TEXTO FUENTE:
La audiencia se contuvo con un rumor ahogado. De pronto, acaso tomó conciencia de que graves decisiones, que habían involucrado el uso probable de armas nucleares e inmensos flujos financieros y que habían transformado al país y al mundo, habían sido tomadas por personajes poco notorios, a la sombra del entusiasmo público por el «gran comunicador».

¿Tanta era la magia de Ronald Reagan? ¿De dónde venía? Para saberlo, es indispensable recurrir al contexto político y cultural que la hizo posible.

Hace poco más de tres años, el mundo contempló con asombro la precariedad del sistema electoral estadounidense. Al elegir primer mandatario, los electores sólo votan por delegados al colegio electoral, que a a su vez elige al presidente. En buena parte de los estados, el candidato ganador se hace de todos los delegados, lo cual anula el efecto de los votos de las minorías, de cualquier tamaño, en cada estado. Un sistema así hace posible, como en la última elección, que el candidato que obtiene más votos pueda perder en el colegio electoral. Gore obtuvo medio millón de votos más que Bush.

EJERCICIO:
Retoma el texto sobre Ronald Reagan y el sistema electoral estadounidense a partir de su última oración y continúalo con uno o dos párrafos.

REGISTROS DE DATOS:
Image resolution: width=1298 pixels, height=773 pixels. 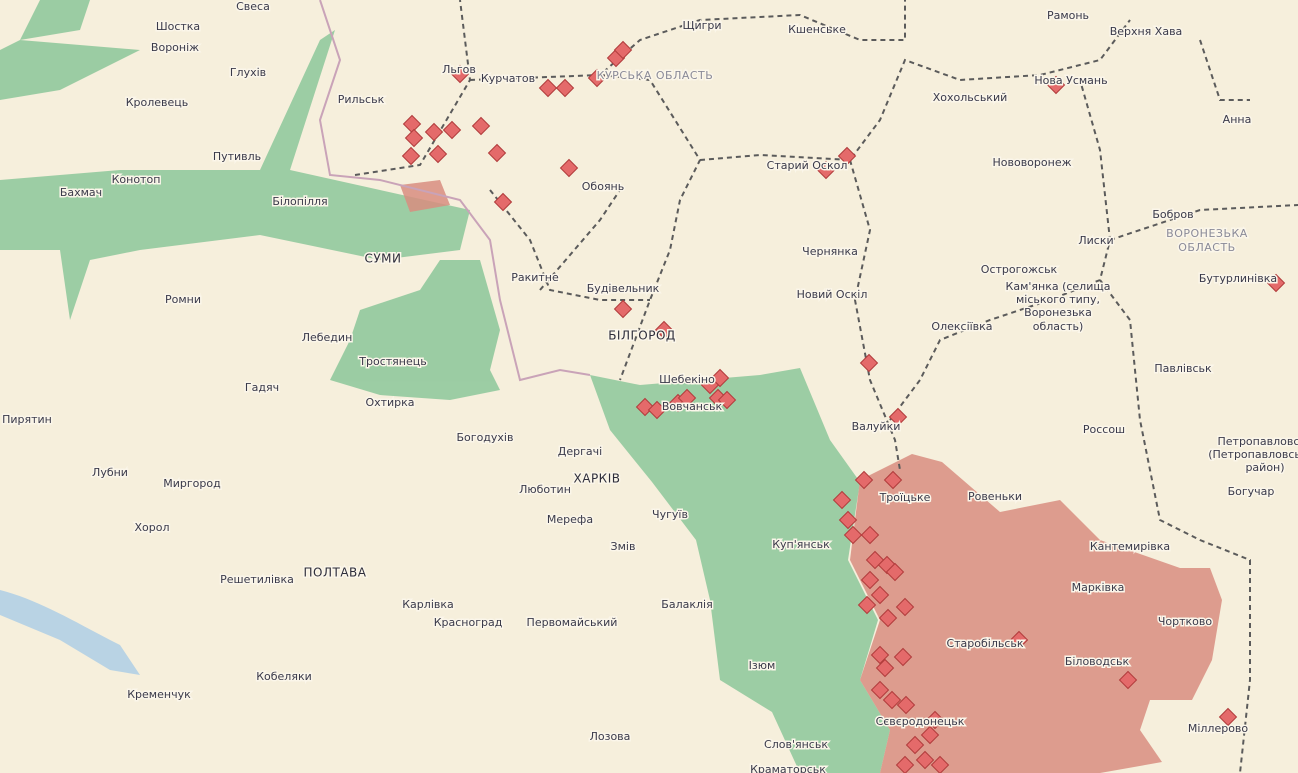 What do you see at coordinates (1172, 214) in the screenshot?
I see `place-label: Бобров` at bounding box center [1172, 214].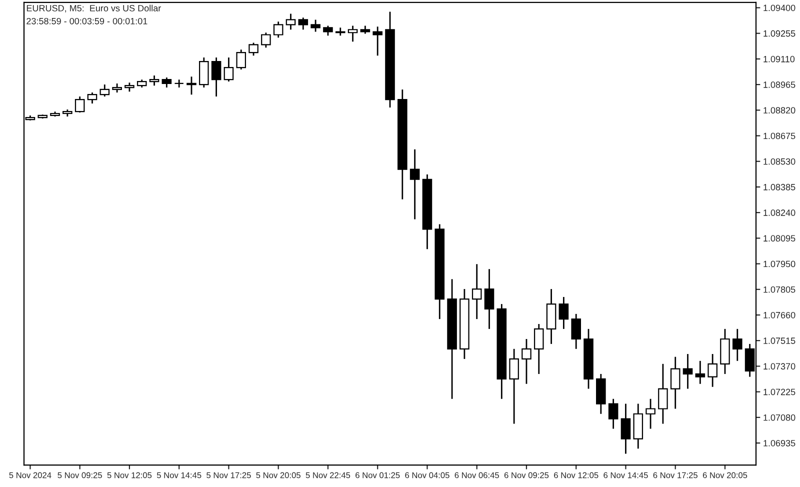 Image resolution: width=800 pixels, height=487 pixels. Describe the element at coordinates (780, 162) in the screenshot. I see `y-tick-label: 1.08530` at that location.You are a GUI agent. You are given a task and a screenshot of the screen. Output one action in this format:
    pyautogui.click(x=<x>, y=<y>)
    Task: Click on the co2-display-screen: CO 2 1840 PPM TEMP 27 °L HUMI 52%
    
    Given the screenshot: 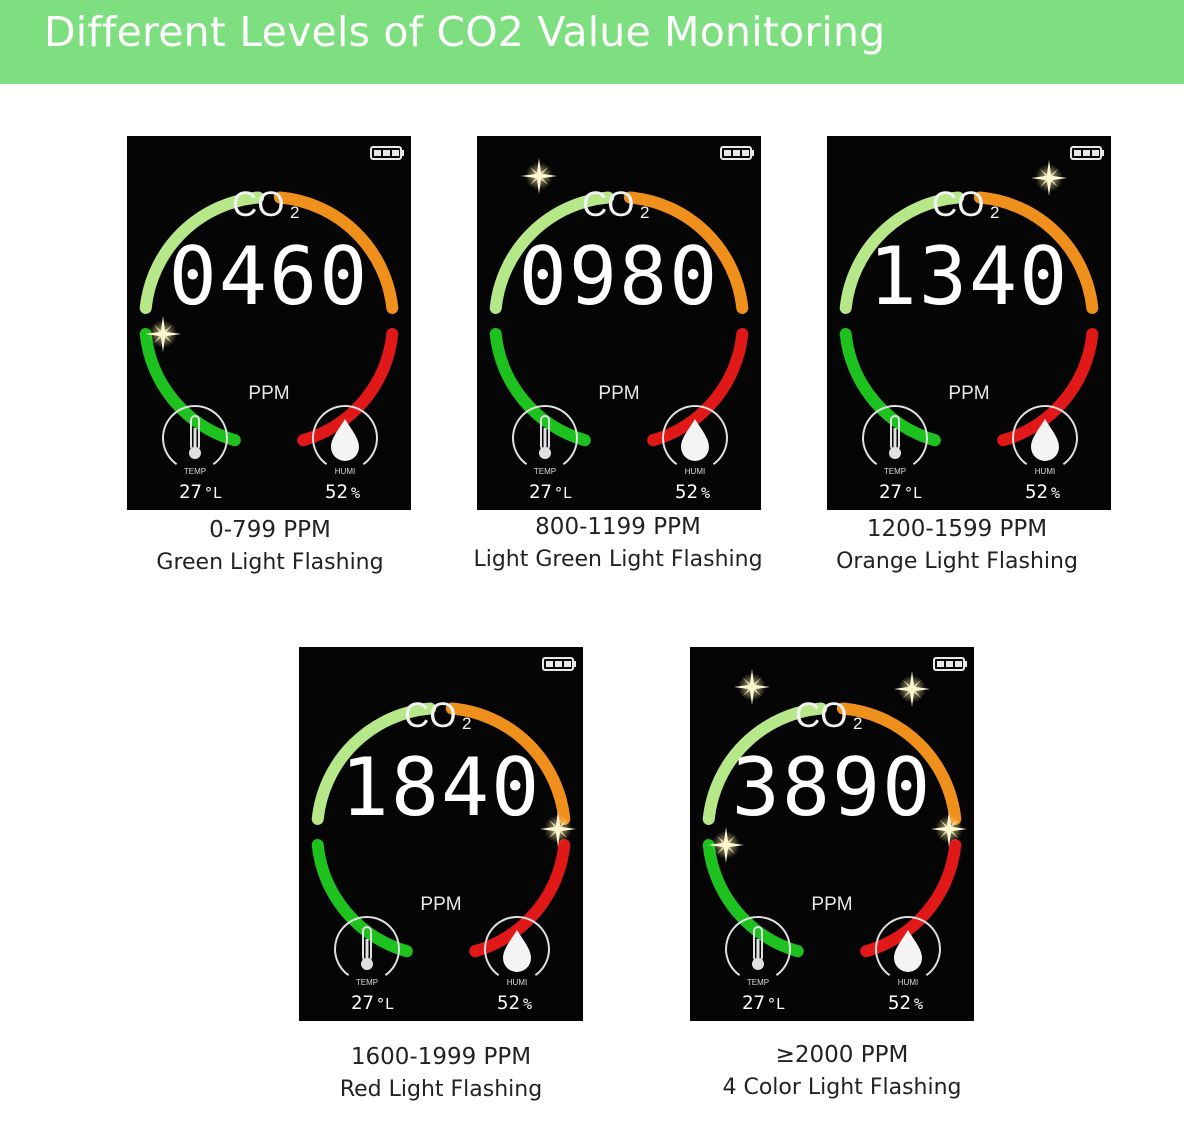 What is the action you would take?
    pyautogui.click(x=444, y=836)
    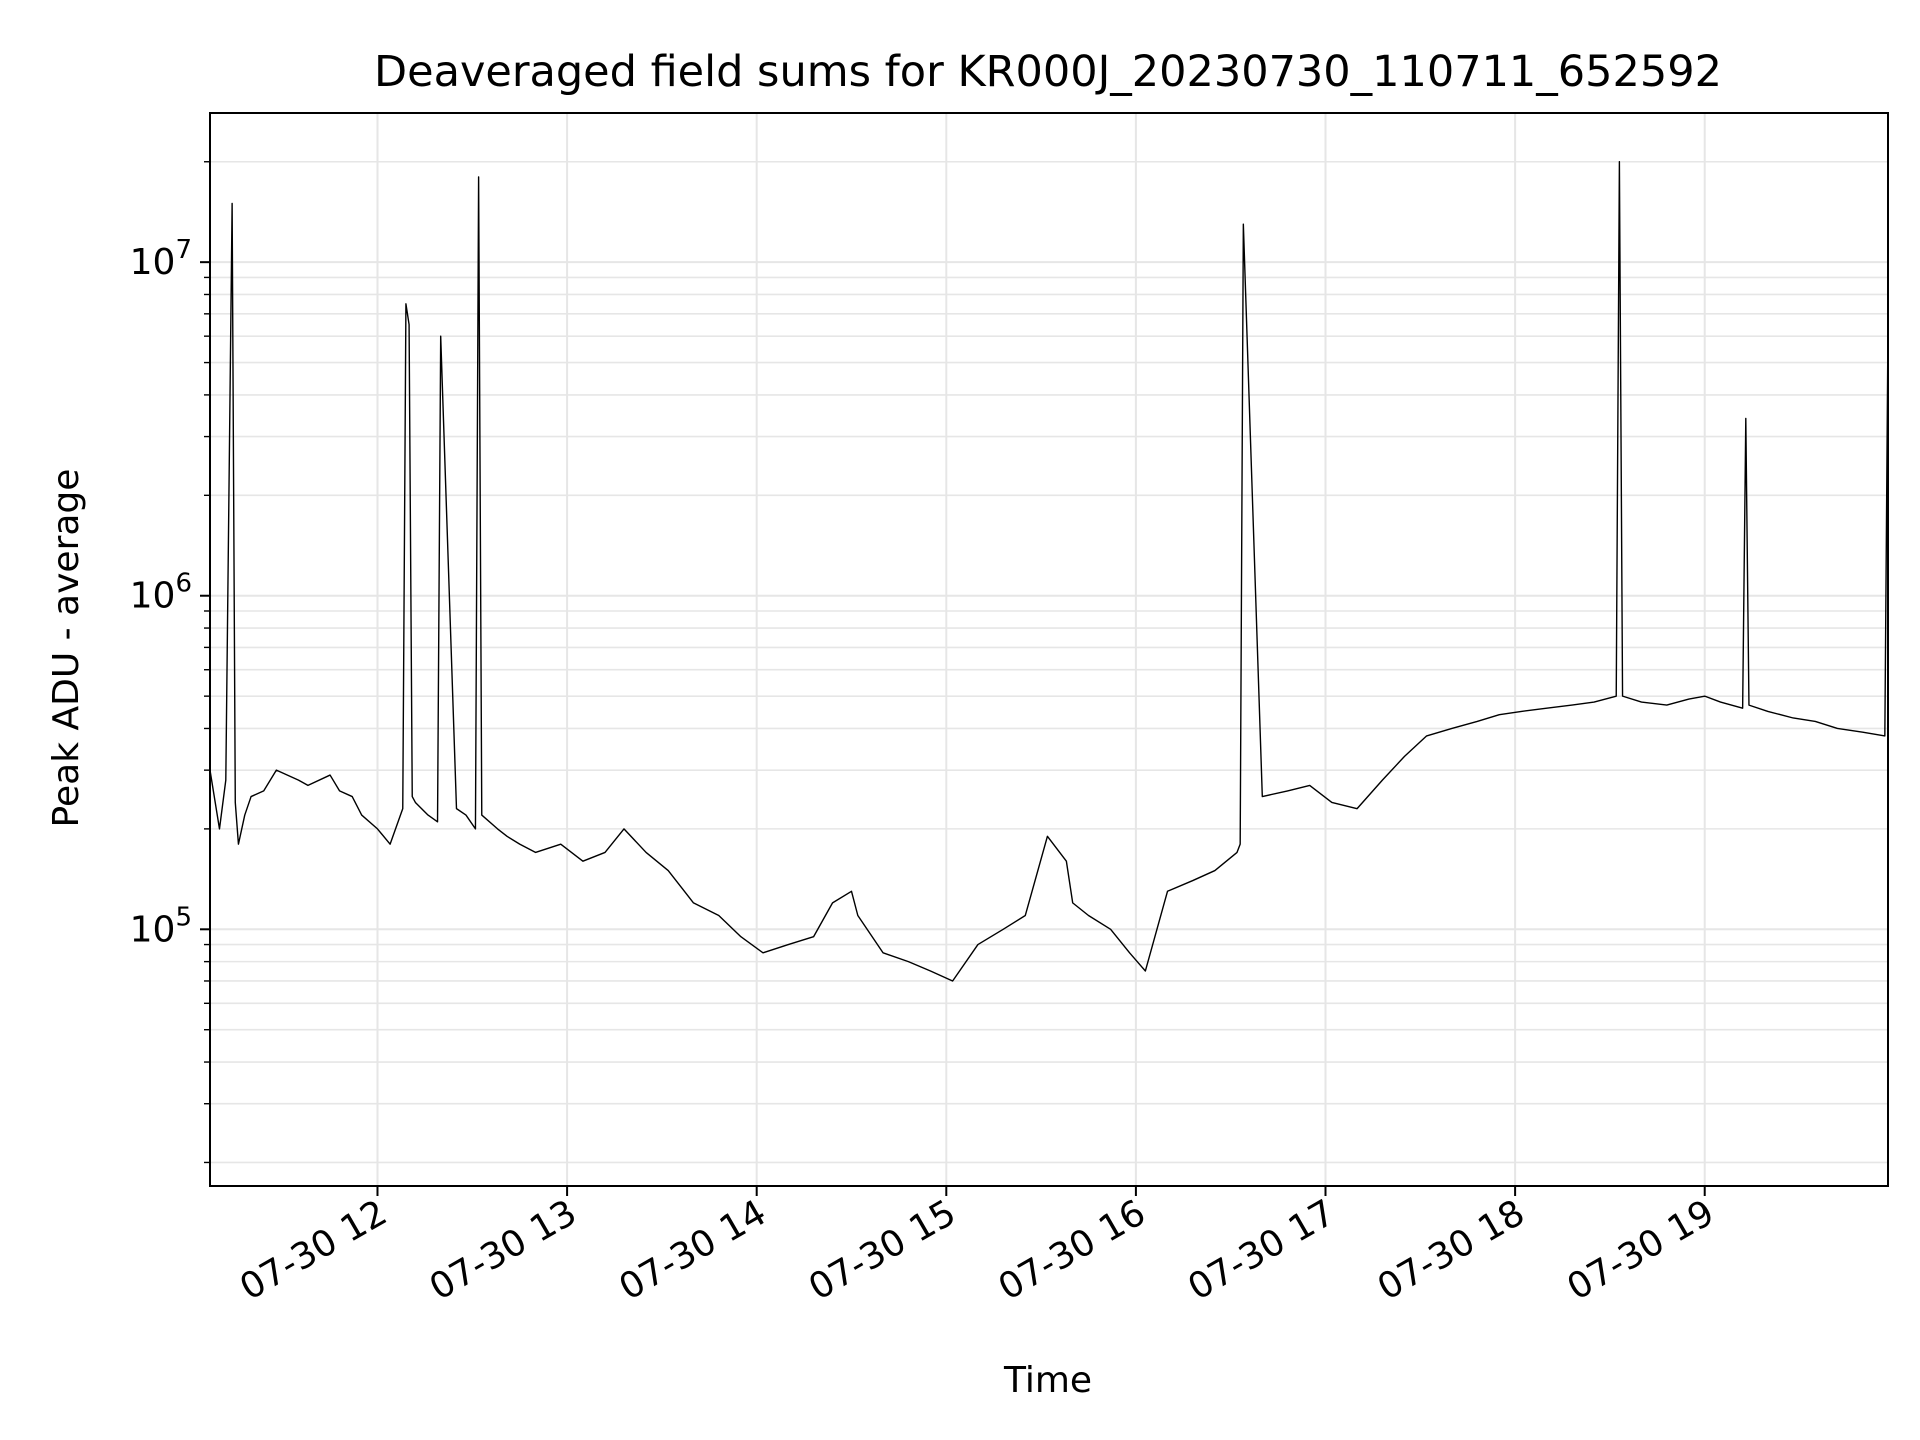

RESPUESTA:
Además, la manera en que se vota no es similar en todo el país. En las elecciones para el gobierno federal, cada estado se encarga de disponer un sistema y conducir el proceso. Eso es lo que dio lugar a las escandalosas impugnaciones en Florida y a la decisión de la Corte suprema, varios de cuyos miembros habían sido nombrados por Ronald Reagan y George Bush padre, que entregó la jefatura del estado al Bush actual. Como se comentó entonces, si algo así hubiera ocurrido en América Latina, líderes políticos europeos y estadounidenses hubieran motejado de ilegítimo al gobierno resultante y hubieran exigido la intervención de uno o varios organismos internacionales.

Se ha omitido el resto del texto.